━━━━━ Data supplied

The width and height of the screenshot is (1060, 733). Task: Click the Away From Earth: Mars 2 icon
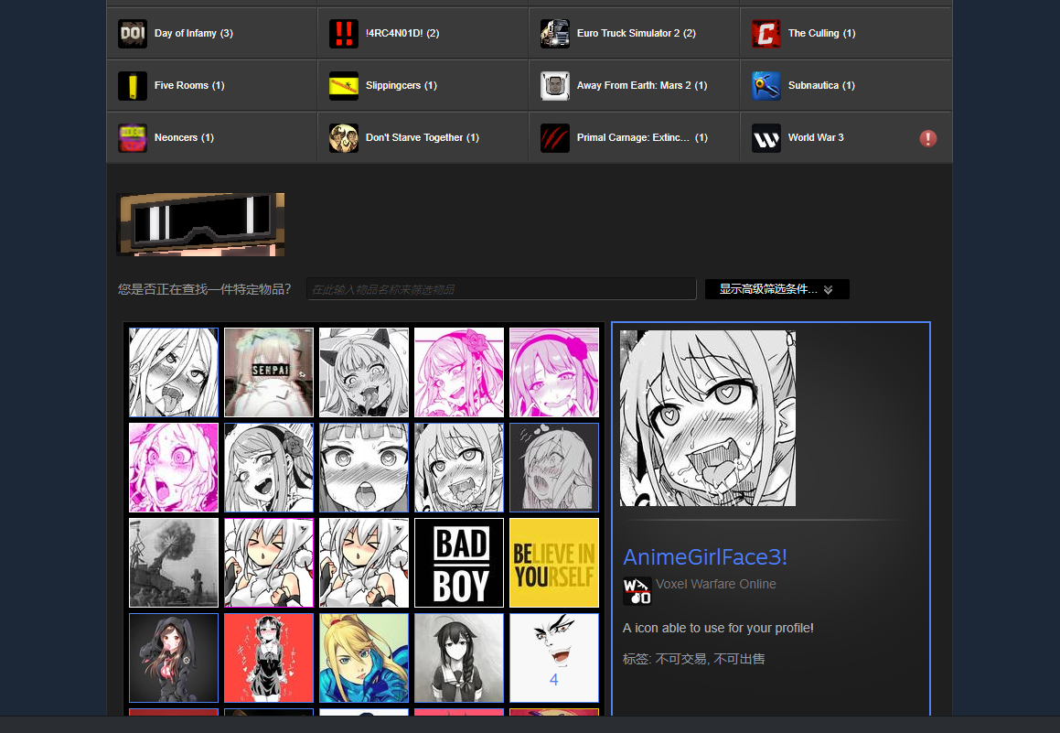tap(555, 86)
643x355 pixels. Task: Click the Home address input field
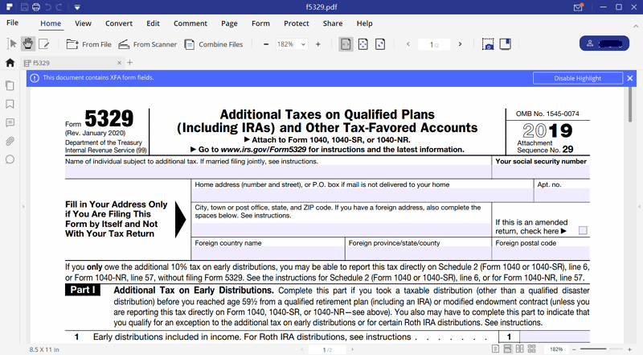pyautogui.click(x=362, y=195)
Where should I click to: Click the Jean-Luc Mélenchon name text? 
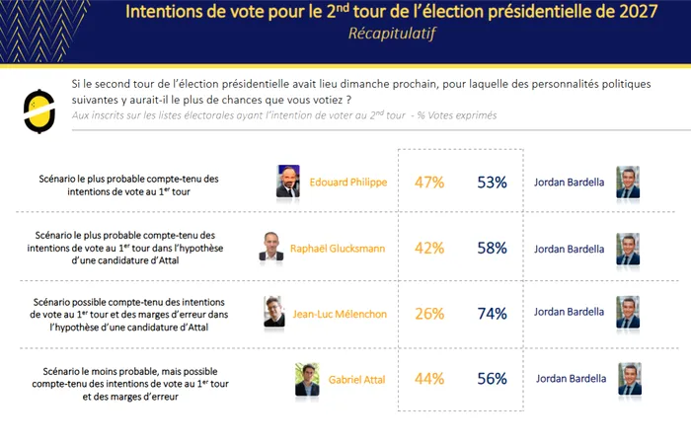[x=340, y=315]
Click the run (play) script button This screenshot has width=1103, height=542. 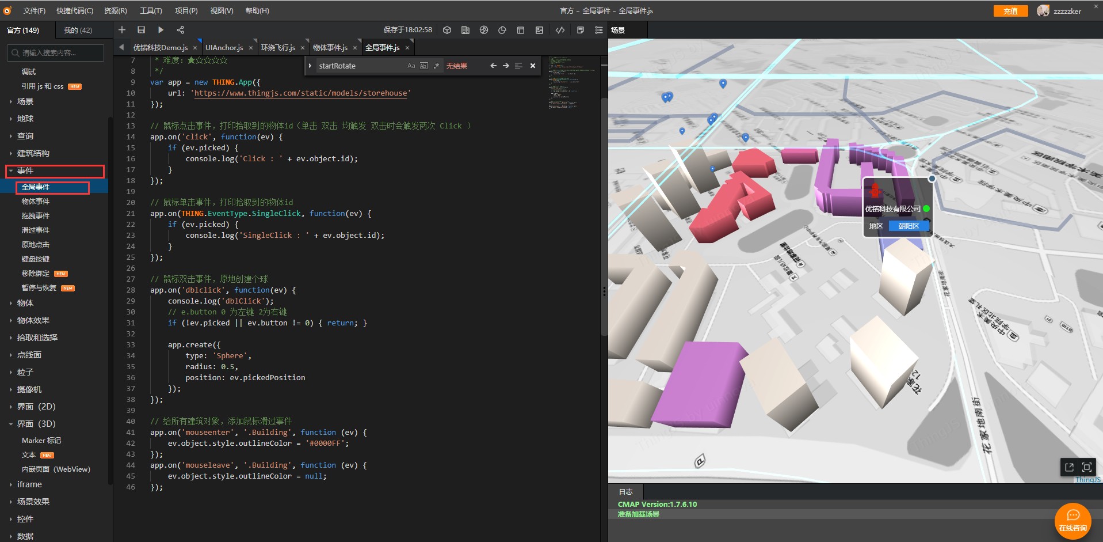point(161,30)
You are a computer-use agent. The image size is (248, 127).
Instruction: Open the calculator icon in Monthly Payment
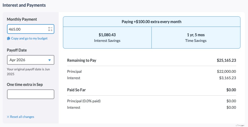50,29
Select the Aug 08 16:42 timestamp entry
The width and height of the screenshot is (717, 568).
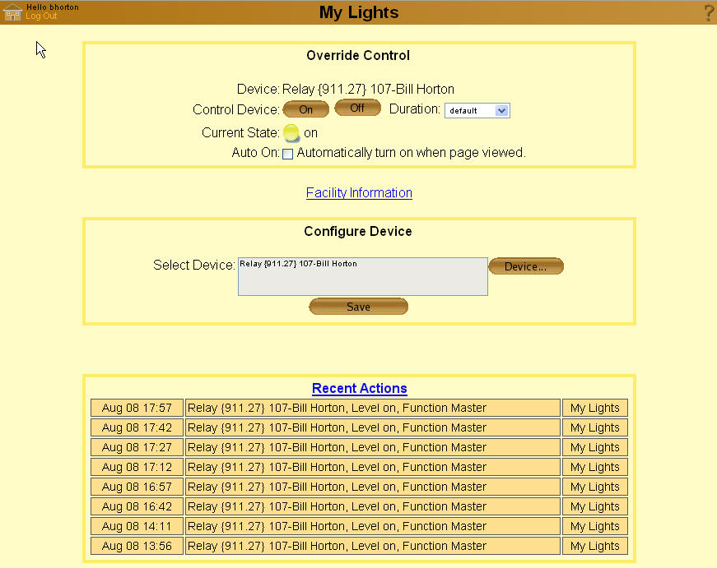coord(137,506)
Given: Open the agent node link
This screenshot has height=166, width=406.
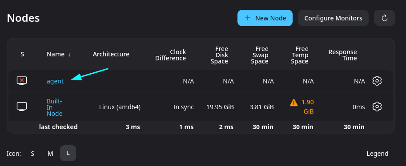Looking at the screenshot, I should tap(55, 81).
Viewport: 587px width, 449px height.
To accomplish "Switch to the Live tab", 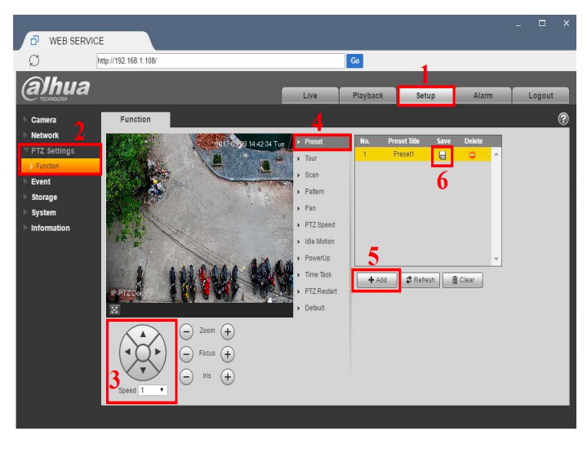I will (x=309, y=96).
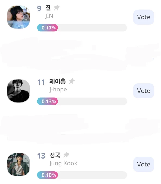
Task: Click the 0,13% progress bar
Action: pyautogui.click(x=82, y=101)
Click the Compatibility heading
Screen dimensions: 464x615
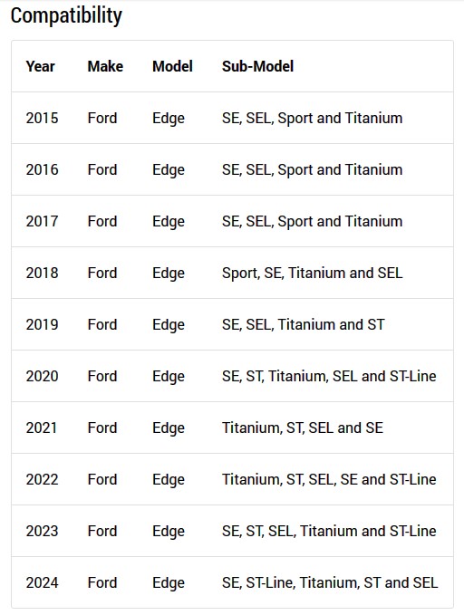66,16
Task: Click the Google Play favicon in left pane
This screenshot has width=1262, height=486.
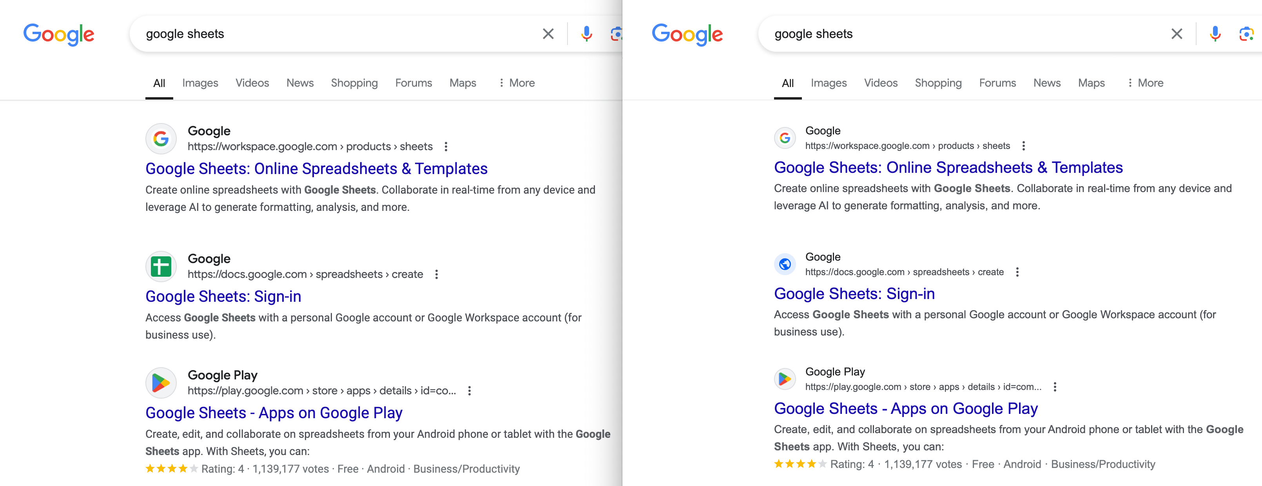Action: click(x=161, y=383)
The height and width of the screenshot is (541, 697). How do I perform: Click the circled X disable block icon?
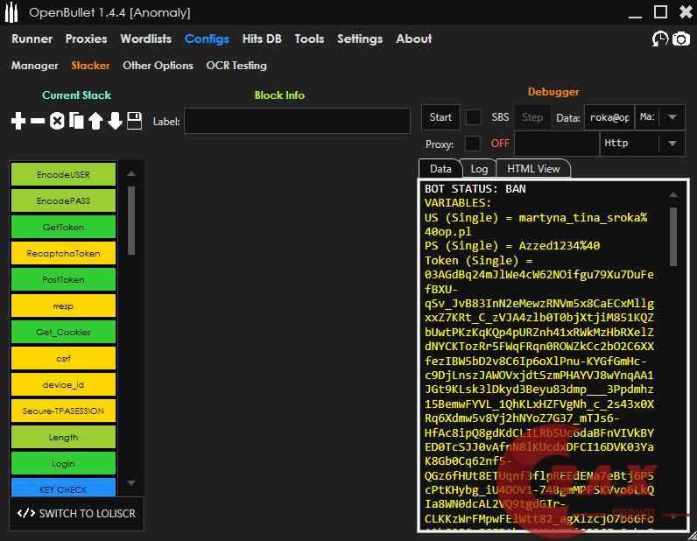57,121
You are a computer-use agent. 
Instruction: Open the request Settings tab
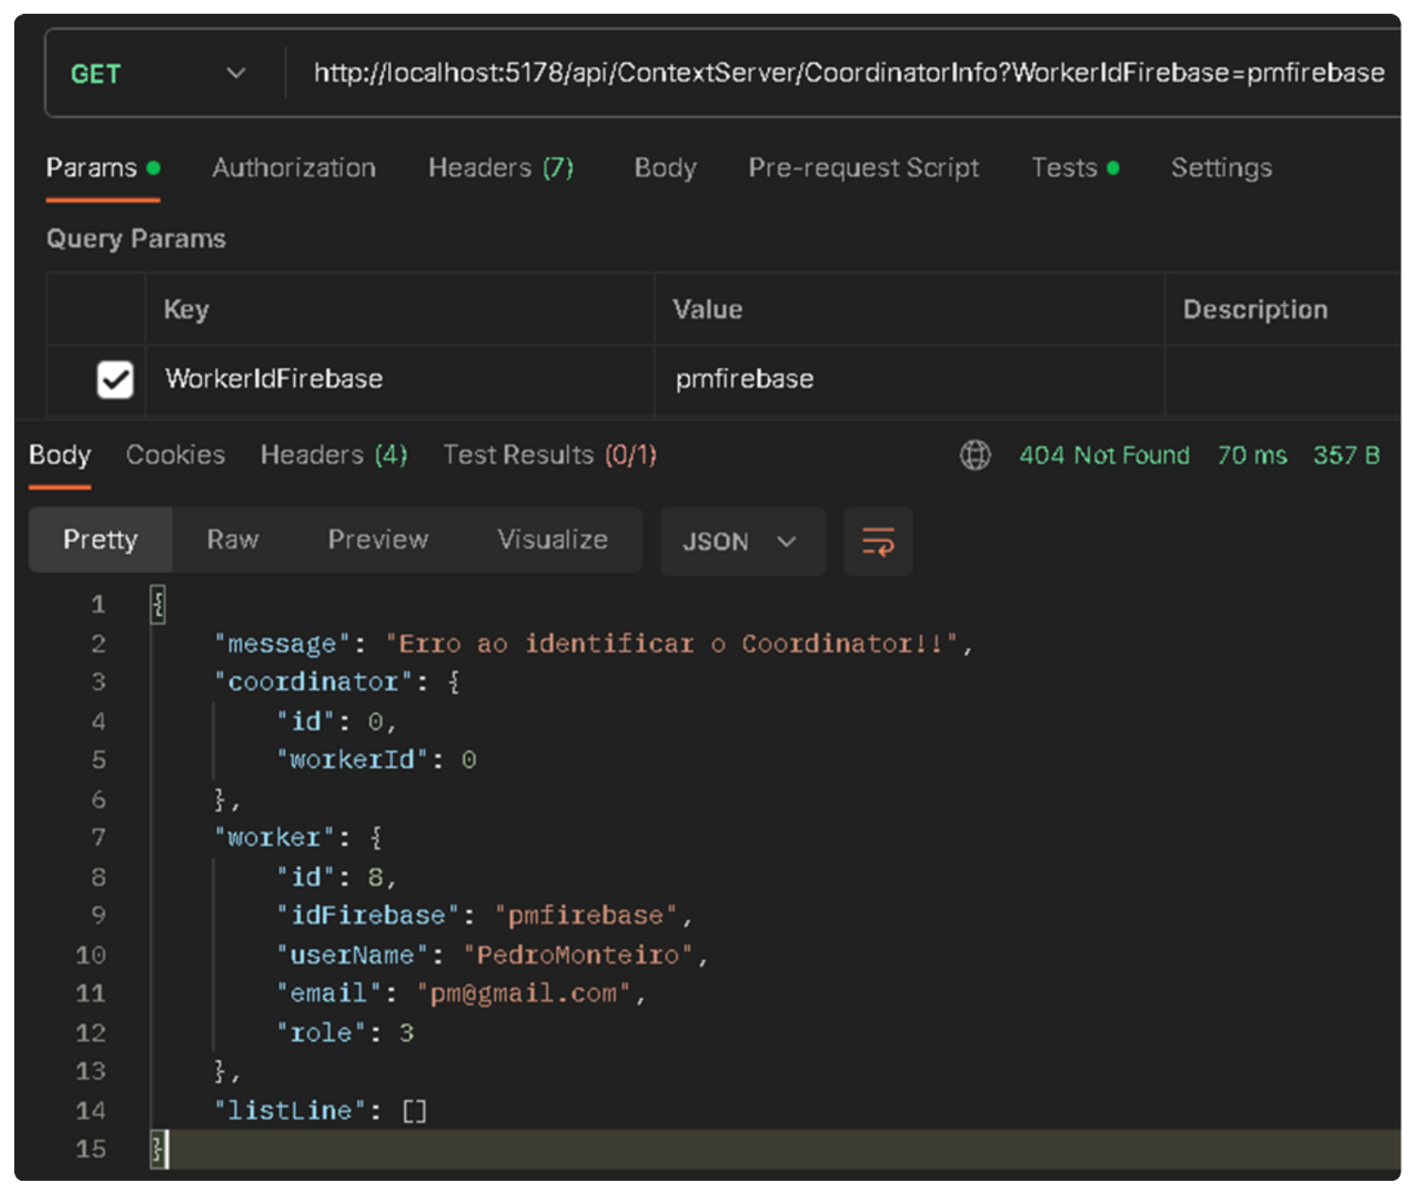[1221, 168]
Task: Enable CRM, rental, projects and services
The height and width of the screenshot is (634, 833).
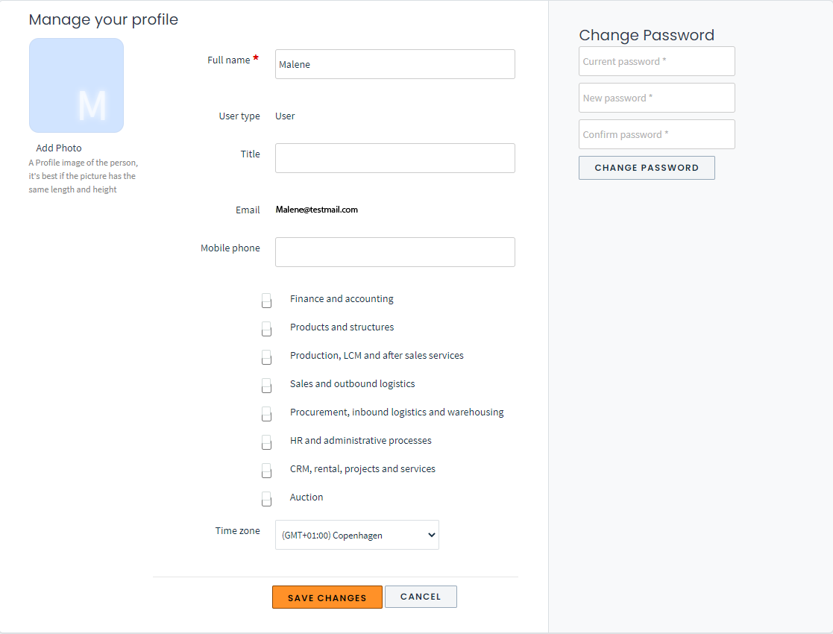Action: tap(266, 471)
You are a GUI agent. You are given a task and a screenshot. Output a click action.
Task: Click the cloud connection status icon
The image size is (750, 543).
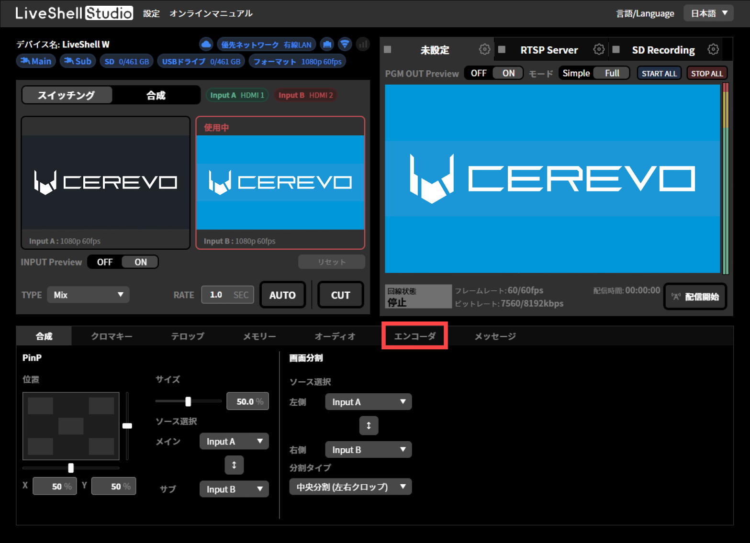(206, 44)
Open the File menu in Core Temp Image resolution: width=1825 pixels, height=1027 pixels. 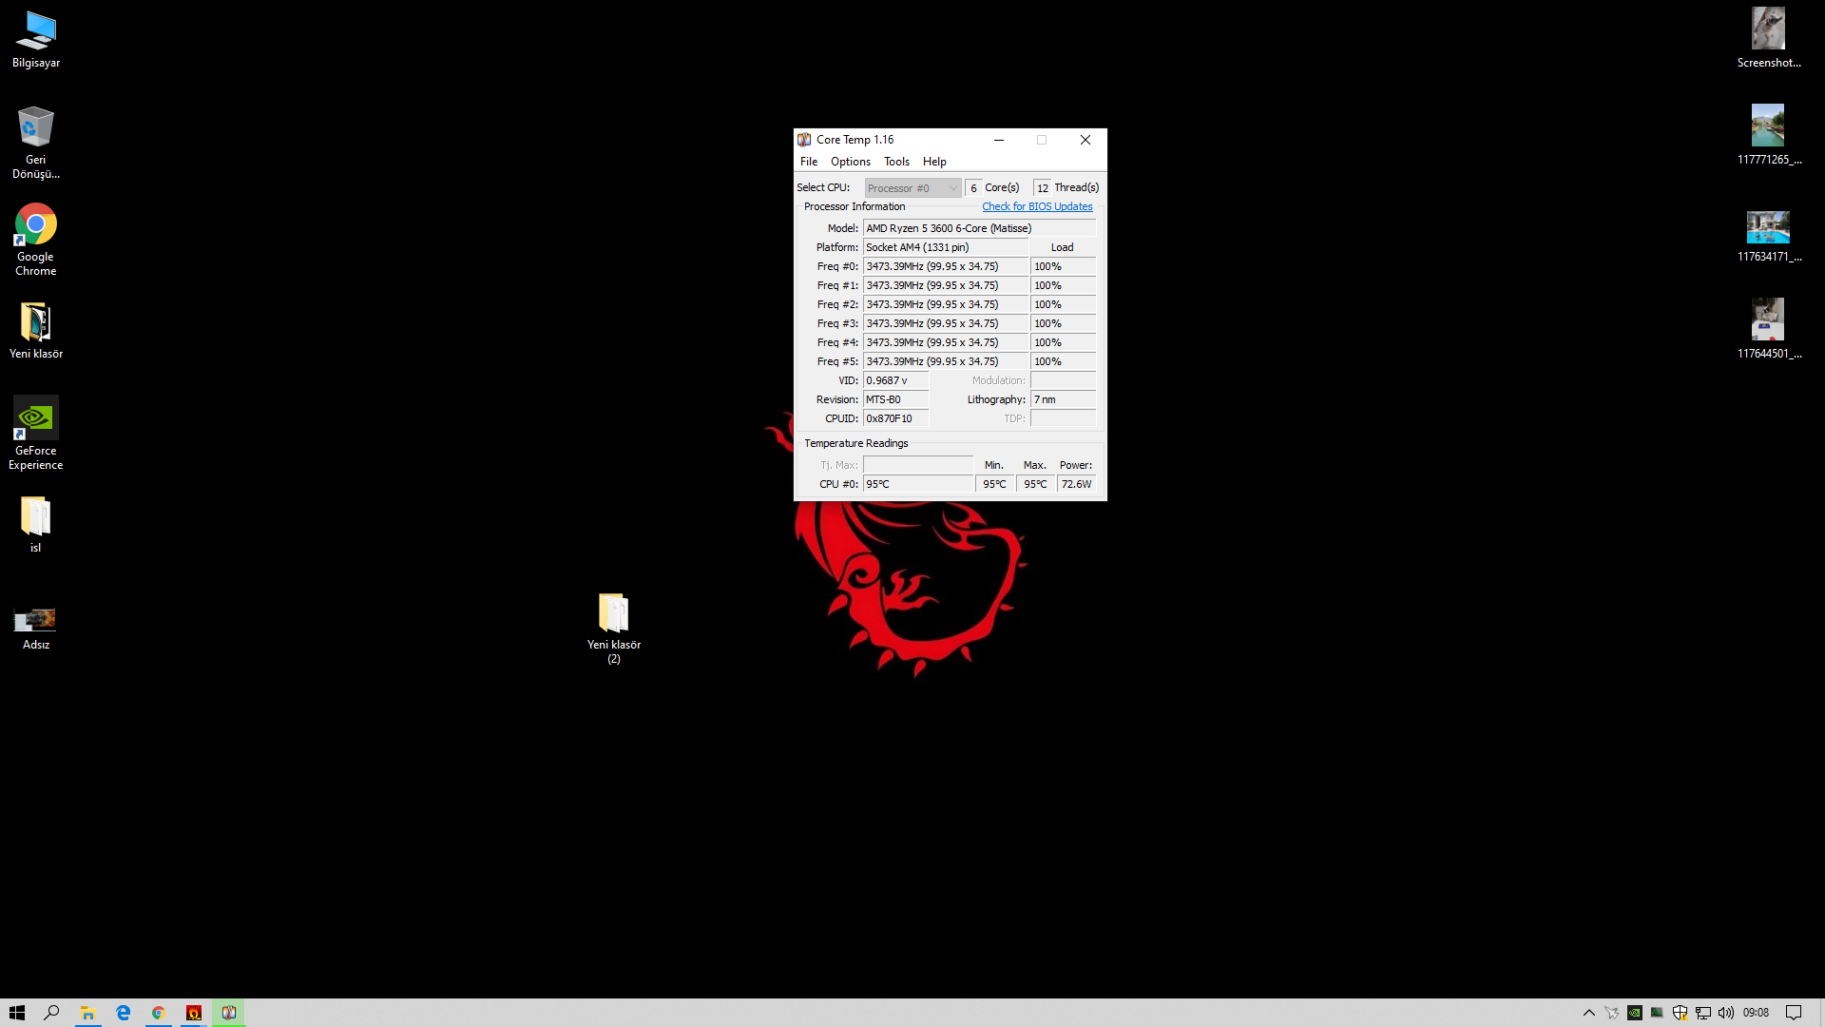(809, 162)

━━━━━━━━━━

Copy the material word for word, from its first line through the line that contains "pyautogui.click(x=362, y=195)", and leave the pictures out of your copy.

**Worked answer**
The width and height of the screenshot is (1060, 733). Task: Click the Away From Earth: Mars 2 icon
tap(555, 86)
643x355 pixels. Task: Click the Home address input field
pyautogui.click(x=362, y=195)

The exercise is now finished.